TASK GOAL: Whichever lines of the entries hold the word "will" should be identified and copied.

GIVEN DATA:
= Beginning of Section =
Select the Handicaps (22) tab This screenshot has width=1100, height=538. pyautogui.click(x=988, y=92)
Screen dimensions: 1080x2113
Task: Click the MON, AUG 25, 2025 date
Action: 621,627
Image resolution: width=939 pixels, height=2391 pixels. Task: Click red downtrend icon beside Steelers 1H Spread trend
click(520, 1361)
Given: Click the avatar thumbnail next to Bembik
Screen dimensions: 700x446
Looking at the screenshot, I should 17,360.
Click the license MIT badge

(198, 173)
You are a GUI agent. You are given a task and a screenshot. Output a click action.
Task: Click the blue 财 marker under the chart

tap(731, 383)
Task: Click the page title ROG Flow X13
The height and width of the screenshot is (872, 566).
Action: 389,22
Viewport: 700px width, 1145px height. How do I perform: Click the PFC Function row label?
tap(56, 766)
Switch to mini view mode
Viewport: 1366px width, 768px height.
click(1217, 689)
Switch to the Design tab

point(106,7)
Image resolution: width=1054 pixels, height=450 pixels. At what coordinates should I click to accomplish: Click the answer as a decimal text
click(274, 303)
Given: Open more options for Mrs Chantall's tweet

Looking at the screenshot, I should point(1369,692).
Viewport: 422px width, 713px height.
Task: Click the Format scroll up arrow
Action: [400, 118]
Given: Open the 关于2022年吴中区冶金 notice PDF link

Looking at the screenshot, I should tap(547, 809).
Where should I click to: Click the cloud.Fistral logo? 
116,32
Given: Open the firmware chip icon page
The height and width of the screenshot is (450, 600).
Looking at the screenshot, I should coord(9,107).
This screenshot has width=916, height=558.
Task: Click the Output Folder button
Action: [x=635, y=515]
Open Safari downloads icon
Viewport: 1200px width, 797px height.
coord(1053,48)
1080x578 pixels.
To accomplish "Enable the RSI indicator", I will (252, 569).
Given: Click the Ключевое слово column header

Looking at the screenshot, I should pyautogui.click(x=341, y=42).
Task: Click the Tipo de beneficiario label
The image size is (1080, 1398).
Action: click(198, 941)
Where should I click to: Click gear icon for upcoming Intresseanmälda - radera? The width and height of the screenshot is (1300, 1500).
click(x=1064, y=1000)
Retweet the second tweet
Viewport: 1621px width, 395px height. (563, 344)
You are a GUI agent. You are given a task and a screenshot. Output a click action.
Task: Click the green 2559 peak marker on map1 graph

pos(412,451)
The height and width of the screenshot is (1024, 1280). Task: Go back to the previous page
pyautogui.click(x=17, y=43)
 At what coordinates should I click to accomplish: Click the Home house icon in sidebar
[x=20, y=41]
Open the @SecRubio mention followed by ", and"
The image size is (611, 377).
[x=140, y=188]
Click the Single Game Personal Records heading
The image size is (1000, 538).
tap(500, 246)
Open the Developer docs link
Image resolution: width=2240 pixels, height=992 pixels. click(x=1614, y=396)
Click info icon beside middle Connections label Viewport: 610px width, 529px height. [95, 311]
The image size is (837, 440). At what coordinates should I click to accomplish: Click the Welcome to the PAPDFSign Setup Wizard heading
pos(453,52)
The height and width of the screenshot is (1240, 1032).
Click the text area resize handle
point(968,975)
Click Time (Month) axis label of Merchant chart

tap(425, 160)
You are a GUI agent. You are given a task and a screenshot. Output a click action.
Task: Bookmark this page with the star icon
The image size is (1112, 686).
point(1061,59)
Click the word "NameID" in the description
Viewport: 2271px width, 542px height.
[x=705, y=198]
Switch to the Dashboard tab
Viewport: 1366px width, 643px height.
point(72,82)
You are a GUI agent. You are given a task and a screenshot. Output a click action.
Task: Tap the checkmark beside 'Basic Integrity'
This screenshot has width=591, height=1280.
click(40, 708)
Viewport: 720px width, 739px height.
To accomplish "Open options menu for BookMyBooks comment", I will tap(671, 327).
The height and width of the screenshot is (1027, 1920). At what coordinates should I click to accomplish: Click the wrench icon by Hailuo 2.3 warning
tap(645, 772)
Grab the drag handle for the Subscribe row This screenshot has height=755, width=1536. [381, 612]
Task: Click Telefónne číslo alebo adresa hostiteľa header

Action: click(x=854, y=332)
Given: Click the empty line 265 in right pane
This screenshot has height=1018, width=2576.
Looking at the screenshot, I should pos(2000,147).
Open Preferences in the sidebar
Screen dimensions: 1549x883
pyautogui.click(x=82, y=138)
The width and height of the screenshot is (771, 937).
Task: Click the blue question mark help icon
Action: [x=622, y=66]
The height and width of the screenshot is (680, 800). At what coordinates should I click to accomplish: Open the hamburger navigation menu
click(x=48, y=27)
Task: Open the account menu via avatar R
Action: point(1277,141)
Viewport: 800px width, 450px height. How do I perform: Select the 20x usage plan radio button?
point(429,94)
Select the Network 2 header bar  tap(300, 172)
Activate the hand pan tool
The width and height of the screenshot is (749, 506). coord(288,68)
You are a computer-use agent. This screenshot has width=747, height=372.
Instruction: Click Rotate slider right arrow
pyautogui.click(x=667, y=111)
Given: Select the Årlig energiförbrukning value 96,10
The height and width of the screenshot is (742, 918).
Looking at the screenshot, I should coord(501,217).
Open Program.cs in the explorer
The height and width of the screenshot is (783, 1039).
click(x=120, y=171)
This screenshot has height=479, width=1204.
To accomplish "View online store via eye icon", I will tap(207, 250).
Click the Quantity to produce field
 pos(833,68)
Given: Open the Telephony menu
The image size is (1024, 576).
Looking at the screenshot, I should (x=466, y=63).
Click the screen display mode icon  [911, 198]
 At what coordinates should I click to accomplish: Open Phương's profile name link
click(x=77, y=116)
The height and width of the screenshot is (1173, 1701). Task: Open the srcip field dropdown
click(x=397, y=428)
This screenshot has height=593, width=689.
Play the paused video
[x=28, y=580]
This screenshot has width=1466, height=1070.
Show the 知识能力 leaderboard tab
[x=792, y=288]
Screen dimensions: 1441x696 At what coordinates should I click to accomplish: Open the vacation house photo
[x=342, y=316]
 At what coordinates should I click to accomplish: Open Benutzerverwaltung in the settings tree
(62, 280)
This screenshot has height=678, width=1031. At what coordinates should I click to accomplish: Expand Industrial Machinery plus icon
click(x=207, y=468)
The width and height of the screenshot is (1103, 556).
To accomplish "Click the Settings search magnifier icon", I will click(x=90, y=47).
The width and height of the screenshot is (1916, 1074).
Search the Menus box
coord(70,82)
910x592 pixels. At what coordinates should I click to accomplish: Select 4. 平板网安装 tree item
= End of Section =
FINISHED TASK:
To accomplish "Enable the RSI indicator", I will (252, 569).
To accomplish "Open options menu for BookMyBooks comment", I will tap(671, 327).
To accomplish "View online store via eye icon", I will tap(207, 250).
To accomplish "Click the Settings search magnifier icon", I will click(x=90, y=47).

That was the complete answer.